Archive for September, 2010

Up north

Every day I try to do a couple of interviews about the Comcast/NBCU merger.  Today’s crop included a talk with a guy who said that in America “there’s a reluctant acknowledgement that big companies are going to do whatever the hell they want to do and there’s really not much we can do about it.”  He suggested that in the communications realm this reluctant surrender has become very apparent over the last couple of years; there are no competitors to go to, so Americans may be unhappy about how they’re treated but believe there’s not much to be done about it.

So this is just a brief note to mark the end of a long day.  Up in Canada, the communication regulator has called (again) for line-sharing.  I love the directness of this line from the Ottowa Citizen:

“Putting new lines into homes and neighbourhoods is too costly and would make too much of a mess.”

In other words, the regulator there, the CRTC, has come to the obvious conclusion that wired high-speed Internet connection is a natural monopoly.

“The CRTC said not only must those lines be opened to newcomers, but Bell cannot dictate how fast the Internet connection coming through those pipes can be.

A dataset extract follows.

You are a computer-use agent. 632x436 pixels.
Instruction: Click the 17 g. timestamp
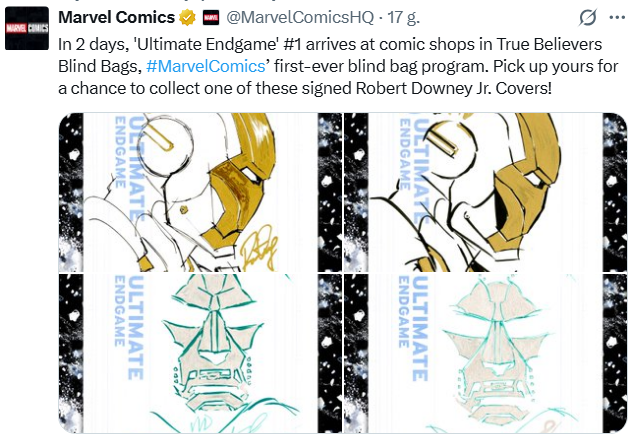(403, 17)
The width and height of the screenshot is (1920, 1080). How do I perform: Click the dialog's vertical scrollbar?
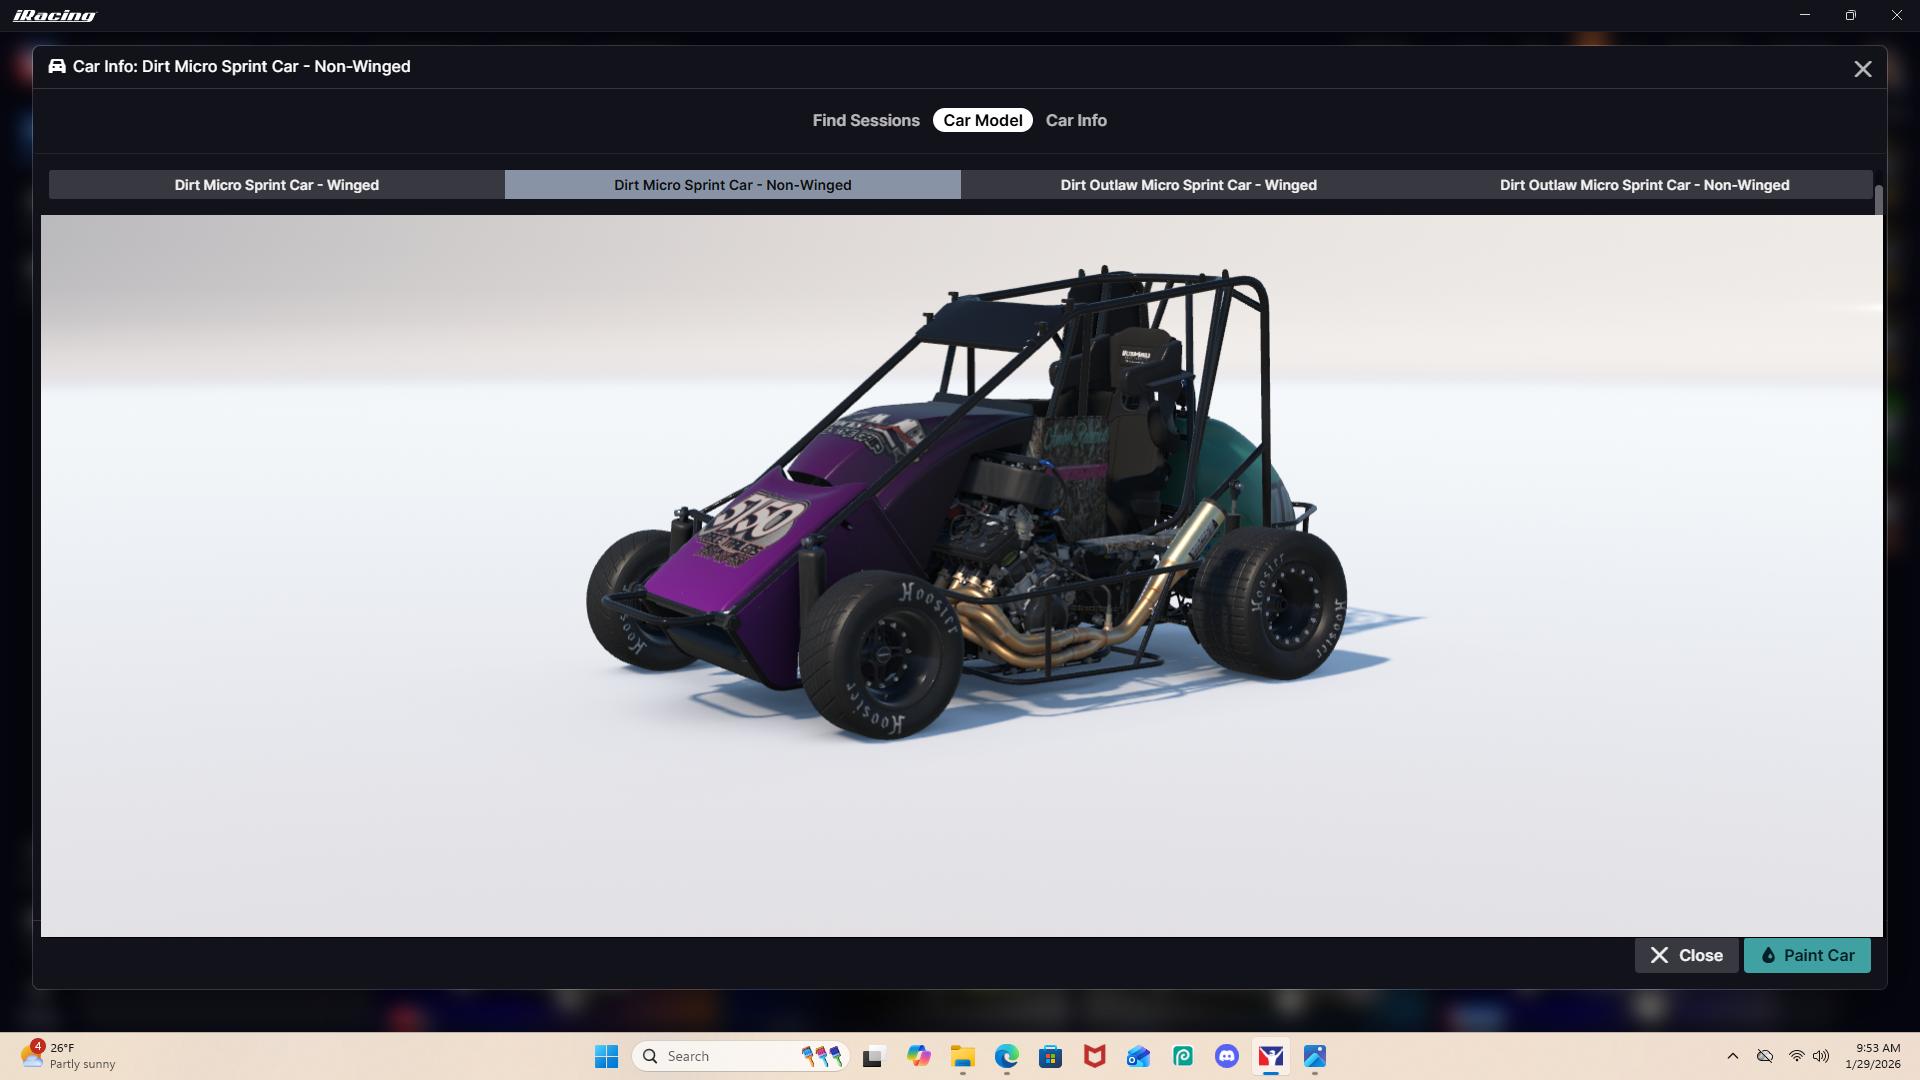pos(1879,200)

Newcomers should be able to provide customers with speeds that rival those supplied by Bell.”

Bell is appealing. The OECD suggests that the CRTC go even farther and require unbundling – a step that has been very helpful in France.

I clicked on the Michael Douglas article in the Ottowa Citizen while getting ready to write this post, and I noticed that all the comments were friendly.  It seems like a civilized place.

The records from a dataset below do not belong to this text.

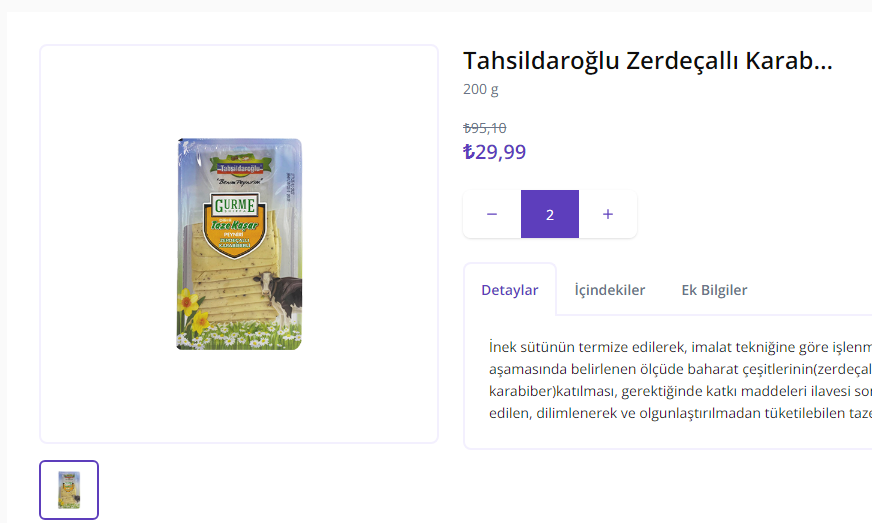Click the Tahsildaroğlu Zerdeçallı product title
This screenshot has width=872, height=523.
[x=647, y=61]
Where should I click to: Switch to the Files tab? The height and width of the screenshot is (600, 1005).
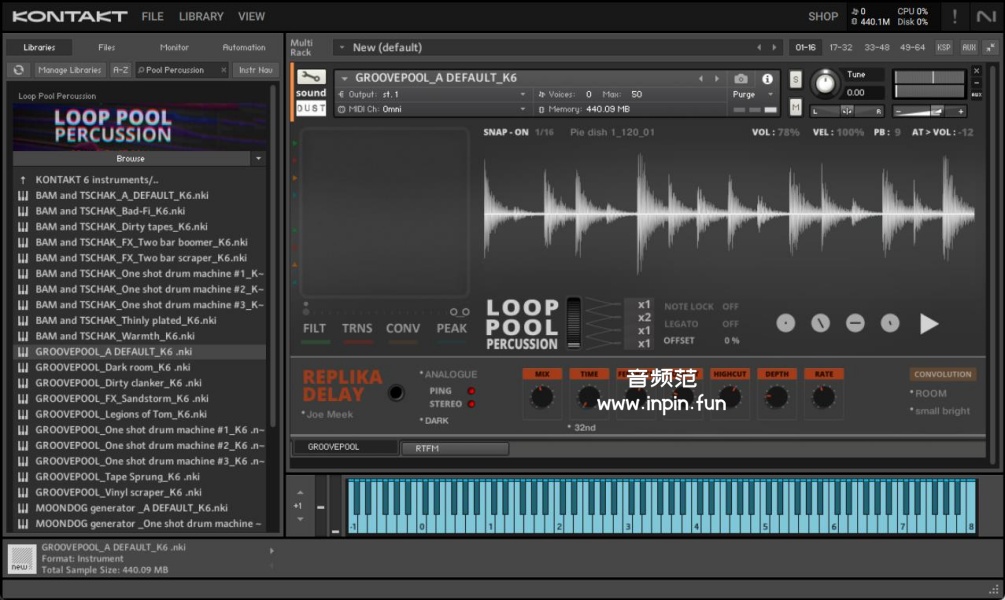[106, 47]
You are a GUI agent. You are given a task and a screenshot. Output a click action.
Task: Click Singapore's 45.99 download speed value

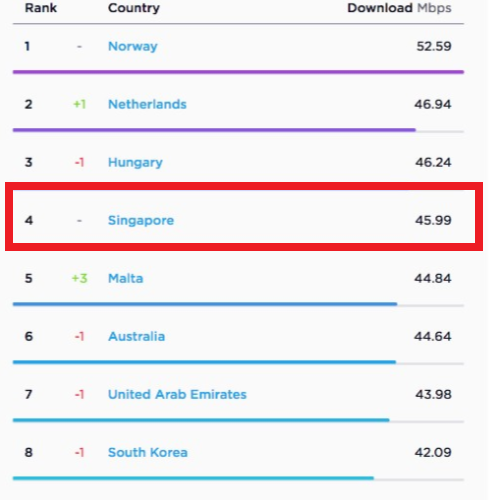tap(433, 220)
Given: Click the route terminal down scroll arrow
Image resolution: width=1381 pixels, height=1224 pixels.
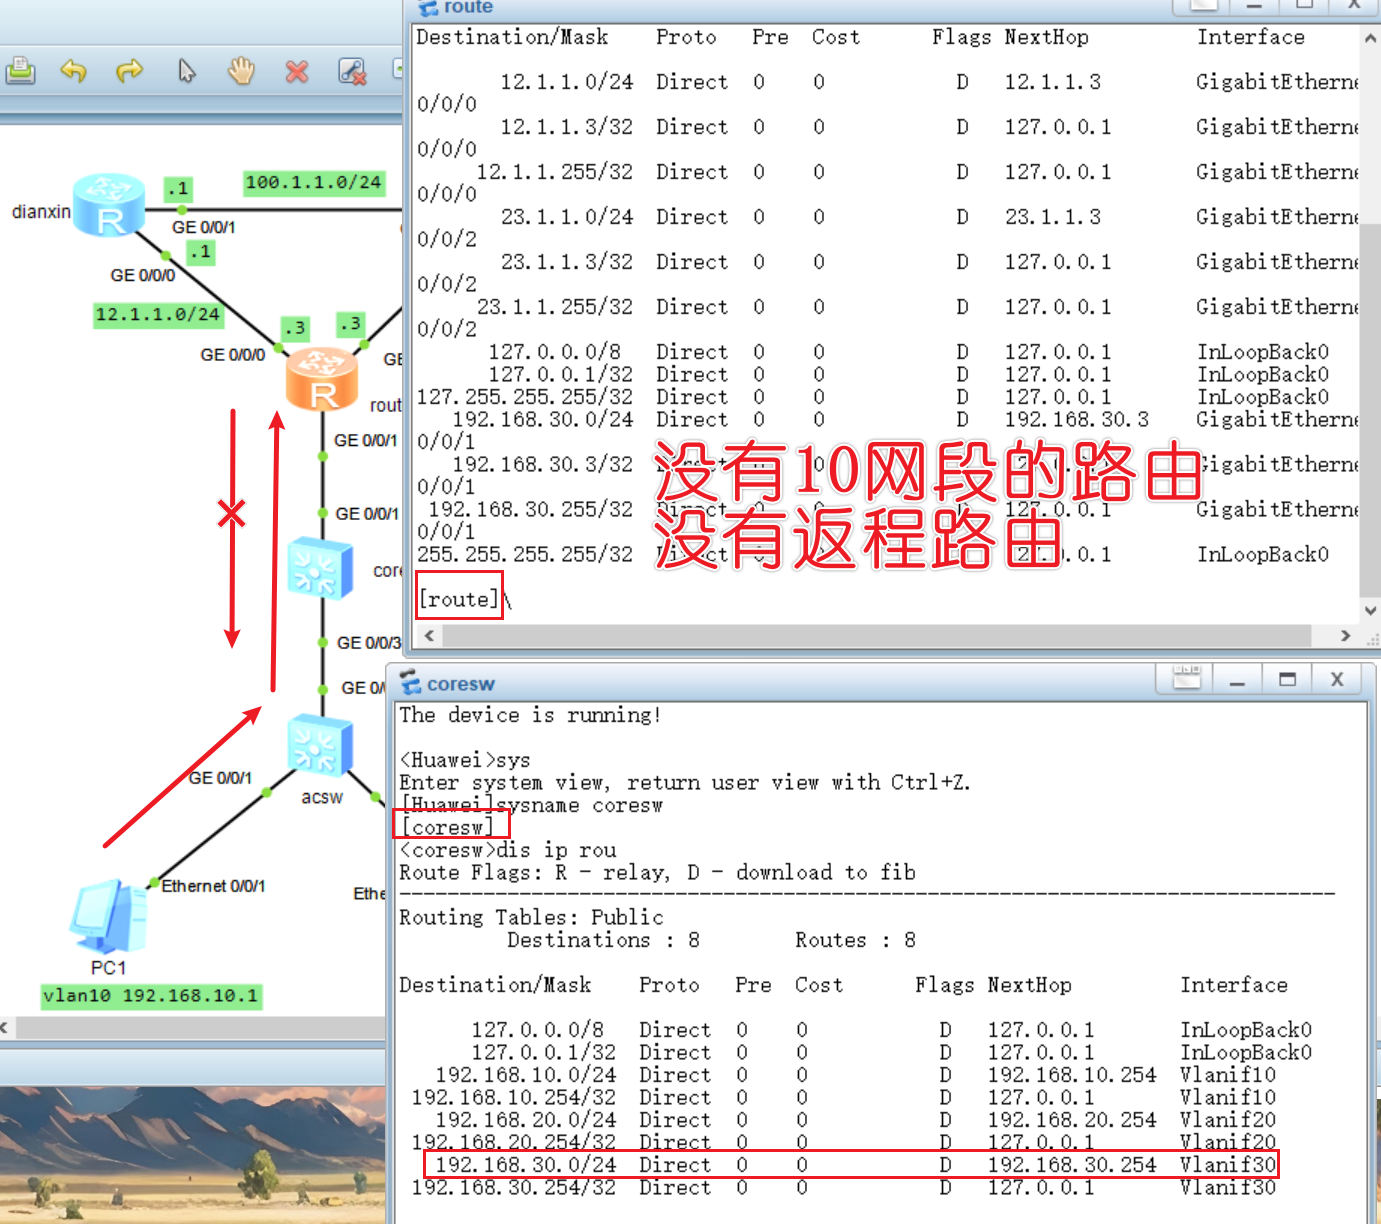Looking at the screenshot, I should pos(1370,610).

Sports: just the most obvious indicator

Here’s another key reason why DOJ is interested in the possibly anticompetitive activities of the country’s two or three giant cable companies:  sports.

As Richard Sandomir of the NY Times reported yesterday, the Tennis Channel (serving up the US Open) is having trouble reaching broad audiences – because large cable providers won’t distribute the Tennis Channel broadly.  The cable systems (who don’t, by and large, compete with each other) will distribute the Tennis Channel, but only on an expensive, additional-cost, additional digital sports tier. That’s Siberia if you’re looking for a good seat with a big audience that allows you to sell a lot of advertising.

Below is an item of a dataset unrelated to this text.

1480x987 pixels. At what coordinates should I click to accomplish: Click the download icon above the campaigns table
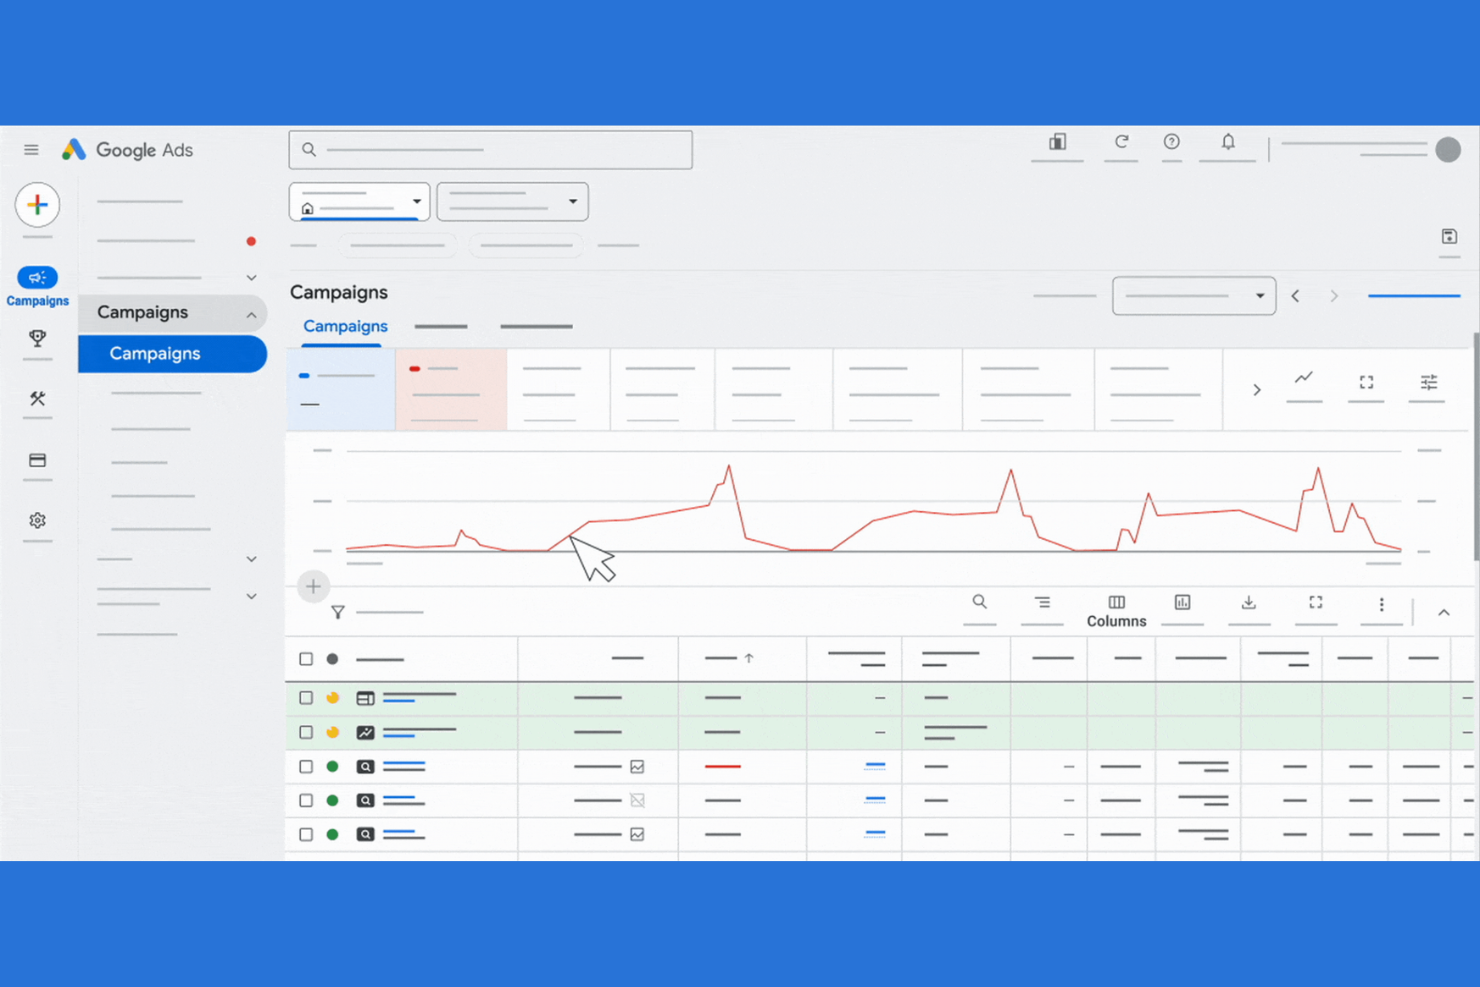click(1248, 603)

Let’s consider the Tennis Channel’s complaint about Comcast.  Placement on a digital sports tier – which reaches only about 11% of Comcast’s subscribers – means the independent Tennis Channel can’t grow.  At the same time, Comcast puts sports channels in which it has equity (MLB Network, NHL Network, NBA TV) on a much more highly-penetrated tier – and it carries its own Versus and Golf channels on a tier that reaches nearly 100% of its 25 million subscribers.

As Sandomir says, “[I]t is reasonable to ask: if Comcast owned the Tennis Channel, would it make it broadly available on its systems or make customers pay extra for it on a sports tier?”

You can’t overstate the amount of fear most people have in dealing with the giant cable networks.  Programmers are terrified.  In particular, Comcast remembers and holds on to grievances.  Programmers may even be unwilling to speak to the Department of Justice, because there’s a risk the information they give about Comcast’s practices will leak over to the FCC and become public.  Comcast does not forget.

That’s why it’s so remarkable that the Tennis Channel is willing to speak up.

This isn’t just a squabble about tiering and channeling.  It’s not even, really, a tussle over contractual terms of carriage.  Nor is this a story about regulating the “speech” of Comcast – although they would undoubtedly claim that it is.

This is much a deeper issue.  When Comcast controls a dominant pipe into the home for all communications – voice, data, entertainment, interaction, you name it – in the areas in which it operates, it will be able to decide what goes quickly, what goes slowly, and how much Comcast gets paid for everything that passes over its lines.  That’s enormous power.  And if Comcast can keep rivals small so that they can’t constrain Comcast’s pricing power, there will be nothing stopping prices for its services from creeping steadily – even if slowly – upwards.

Much of this power already exists.  Comcast has 61% of the Chicago market; 63% of Philadelphia; 58% of San Francisco; 59% of Miami.  This power will be increased by the addition of NBCU content – particularly sports content.

The sports story is a good crystallization of Comcast’s power as a distributor.  Comcast carefully and jealously protected its distribution pipeline when it was dealing with the NFL Network in 2006 – when Comcast didn’t get exclusive distribution rights from the NFL Network, it moved the NFL Network to a (you guessed it) special sports tier.  The sports teams learned their lesson.  When the MLB Network was launched it immediately gave equity to Comcast.  No one needs to be crushed twice.

With the NBCU content, Comcast could put all of its sports online behind the Versus brand and behind an authentication wall so that you have to have a cable subscription to see it.  It would be a grand strategy to protect and grow Versus and avoid commoditization of the cable pipe. No rules apply to this online strategy, at least at the moment.

So – don’t just think white flannels and genteel announcements when you hear about the Tennis Channel.  It’s blood and guts stuff.  The Tennis Channel shouldn’t be an isolated example, and in fact they probably aren’t.  They’re just the people willing to talk.